[Start of section]

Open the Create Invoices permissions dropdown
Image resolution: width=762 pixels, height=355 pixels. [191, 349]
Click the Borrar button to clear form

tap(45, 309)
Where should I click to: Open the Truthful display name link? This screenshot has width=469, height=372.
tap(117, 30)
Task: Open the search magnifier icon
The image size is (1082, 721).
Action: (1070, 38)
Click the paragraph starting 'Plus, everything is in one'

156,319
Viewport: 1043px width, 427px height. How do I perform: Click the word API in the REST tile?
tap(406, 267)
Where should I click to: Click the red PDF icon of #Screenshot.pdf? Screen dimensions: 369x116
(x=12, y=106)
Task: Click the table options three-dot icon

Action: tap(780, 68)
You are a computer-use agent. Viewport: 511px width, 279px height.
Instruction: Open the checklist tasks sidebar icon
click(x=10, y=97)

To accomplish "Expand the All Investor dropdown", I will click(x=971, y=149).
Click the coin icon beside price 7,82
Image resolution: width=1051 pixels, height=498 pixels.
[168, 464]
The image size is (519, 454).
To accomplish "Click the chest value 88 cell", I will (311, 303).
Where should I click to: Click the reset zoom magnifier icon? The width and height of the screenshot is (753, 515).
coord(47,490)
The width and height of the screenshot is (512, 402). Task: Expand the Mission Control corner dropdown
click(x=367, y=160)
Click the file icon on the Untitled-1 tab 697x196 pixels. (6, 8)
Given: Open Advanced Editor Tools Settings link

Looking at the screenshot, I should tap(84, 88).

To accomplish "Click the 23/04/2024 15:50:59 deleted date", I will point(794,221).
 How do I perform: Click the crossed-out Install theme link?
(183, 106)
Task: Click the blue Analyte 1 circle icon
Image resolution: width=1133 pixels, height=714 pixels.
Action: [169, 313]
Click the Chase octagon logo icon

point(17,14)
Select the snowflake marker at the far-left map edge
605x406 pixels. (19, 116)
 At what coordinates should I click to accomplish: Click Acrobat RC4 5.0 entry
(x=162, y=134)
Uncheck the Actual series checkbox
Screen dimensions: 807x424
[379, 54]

[End of section]

Required action » Present each line from the listing that holds the string "will".

Answer to this exercise »
To accomplish "Expand the All Investor dropdown", I will click(x=971, y=149).
To accomplish "Click the chest value 88 cell", I will (311, 303).
To accomplish "Click the 23/04/2024 15:50:59 deleted date", I will point(794,221).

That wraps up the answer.